Housekeeping with Maslow*: SHELTER
SHELTER LEVEL I: Can you walk through the house?
Seriously, we’ve all looked around and wondered how it got that bad and where to begin. Here’s a plan that may help.
A PLACE FOR EVERYTHING AND EVERYTHING IN ITS PLACE!!!
I cannot stress this enough for a clean house that will not take over your life. There are many wonderful organizing methods out there. It is a such a time-saver to be able to find things when I need them!
Actual cleaning doesn’t take very long. I know, because I timed it when I was getting complaints from the crew. Kitchen: 15-20 minutes. Vacuum 1000 square feet, properly: 20-30 minutes. Bathrooms: 10-15 minutes each. Dusting (again, properly): 45 minutes. Whining, procrastinating, making excuses, dawdling, taking breaks, and complaining: at least an hour.
Kitchen: Clean the kitchen, because it goes with FOOD, so it’s the most important room in the house. It is where everyone goes and gathers, the heart if you will, so a messy kitchen just brings everyone down. A clean kitchen is hope.
Pick up your stuff!!! Put everything AWAY. Go from room to room, and work each room clockwise from the door, and put everything it its place. The goal is to make each room “vacuum ready,” as if a cleaning service was coming, except that they’re not.
Think of a hotel room. Each one is cleaned each day in a matter of minutes. Why? Because they don’t have to deal with the clutter. So get everything off of the floor, dressers, counters, and tables that does not belong there.
Vacuum: Now you, or someone in your household, can sail through the dwelling, sucking up dirt unhindered. Don’t forget the upholstered surfaces.
Dust: Okay, some people dust before they vacuum and it doesn’t matter as long as you do each regularly. Also one kid is vacuuming and one is dusting, so…
Bathrooms: Apply toilet bowl cleaner and wait. Spray with disinfecting cleaner and wipe down the mirror, counters, sink, and fixtures. Spray and wipe the outside of the toilet. Get a new cloth and spray and wipe down the tub/shower. Swab the toilet. Put out clean towels. Lovely!
Wash the hard floors: I love my spin mop! Use a gentle cleaner designed for your type of floor.
SHELTER LEVEL II: A cleaning schedule.
It doesn’t matter what your cleaning schedule is, but it will keep you from being overwhelmed. Some folks have a cleaning day, and our children knew that was Sunday, when grandma came for chicken dinner. All of us working together could get it all done in two hours or less, depending. They knew they had until I returned from church to sleep in or have breakfast, and then it was battle stations. I miss their help!
By the way, if you are going to enlist your family, invest in quality products that are easy to use, like a good vacuum, mop, cloths, etc.

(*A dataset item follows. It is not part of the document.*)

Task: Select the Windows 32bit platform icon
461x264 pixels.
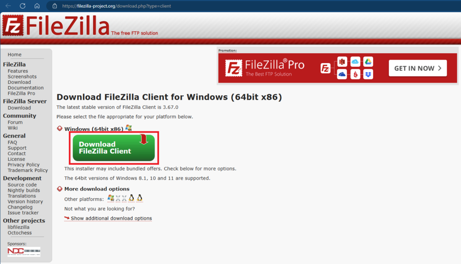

Restaurant supply stores are a wonderful source for these. Make your home easy to clean. Dusting dozens of little figurines is a drag, so put the ones you can’t part with behind glass.
Let everyone choose their own tasks. Some people may like dusting or hate vacuuming. Everyone is responsible for their own spaces. When picking up, put personal items on individual beds. Some kids will stow these neatly, others will sleep with them for weeks.

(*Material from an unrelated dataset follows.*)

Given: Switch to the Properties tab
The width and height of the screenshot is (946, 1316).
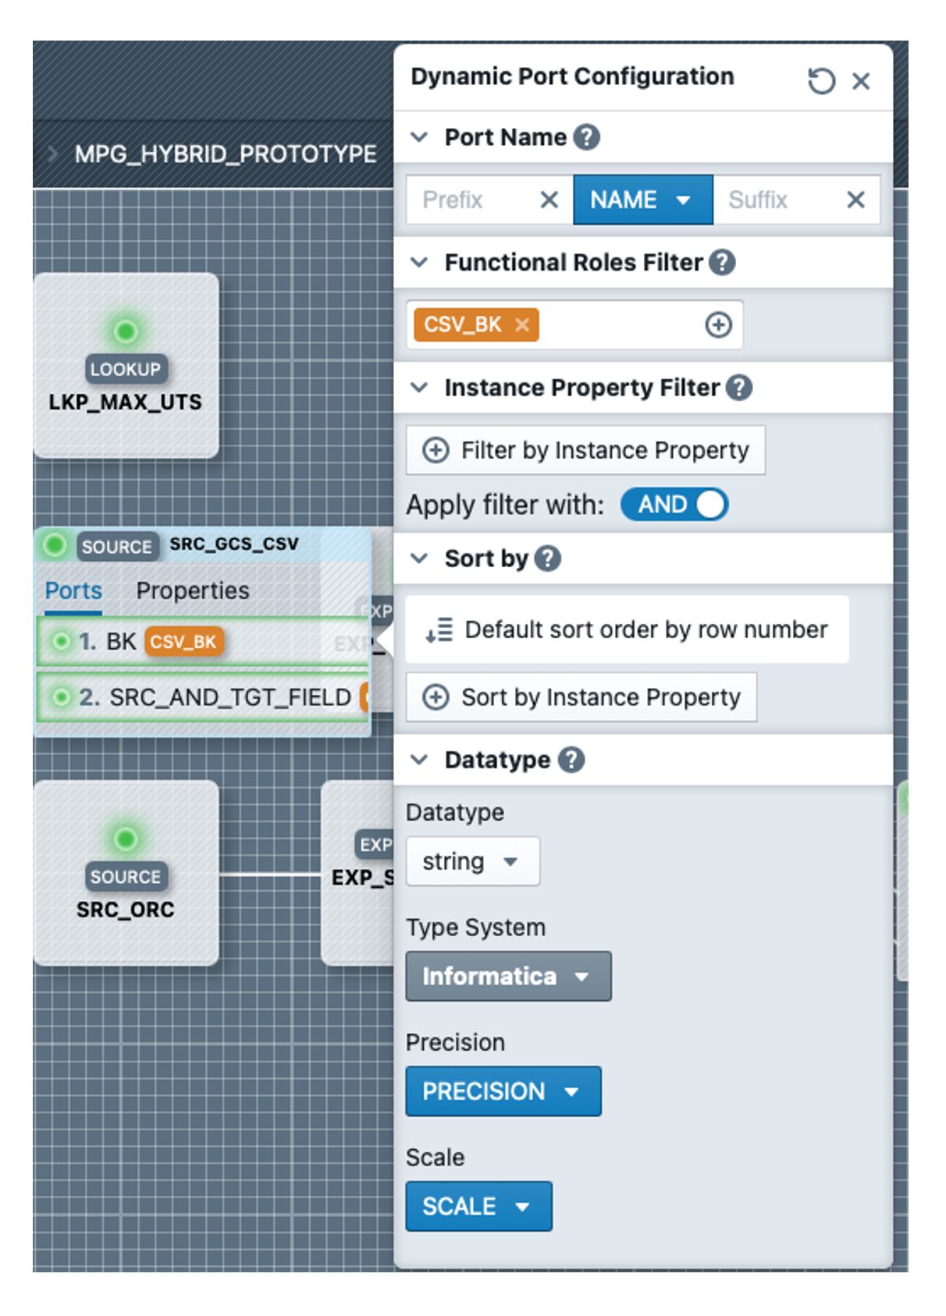Looking at the screenshot, I should coord(193,591).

A schedule might look like this, based on the traditional schedule you see embroidered on vintage dish towels: Monday: Wash Day ~ Tuesday: Ironing Day ~ Wednesday: Sewing Day ~ Thursday: Market Day ~ Friday: Cleaning Day ~ Saturday: Baking Day ~ Sunday: Day of Rest. Fun fact: Monday is also traditionally bean day because beans don’t need to be watched while you’re in the yard boiling water and such.
Monday: Laundry, including stripping the beds. Leave clean linen on each bed for remaking.
Tuesday: Vacuum & dust
Thursday: Wash Floors
Friday: Grocery Shopping
Saturday: Free time!
Sunday: Family time!
This schedule could be done around an outside work schedule.
What day is Pick Up Your Stuff Day? Every day! Better yet, put stuff away when you are through with it. We’re all still working on that one.
SHELTER LEVEL III: designing and decorating. Can’t help you here – I got a lot of help from my mom and best friend. If your mom and best friend aren’t available or don’t have the knack, check out your local library or community college for books and classes.
*Maslow’s Hierarchy of Needs is a psychological theory consisting of a five-tier of human needs, often depicted as a pyramid. Needs lower down in the hierarchy must be satisfied before individuals can attend to needs higher up. (Simplypsychology.org) In other words: food, clothing, and shelter, in that order, are the most basic of human needs. It occurred to me that I could use this simple list to prioritize homemaking and housekeeping.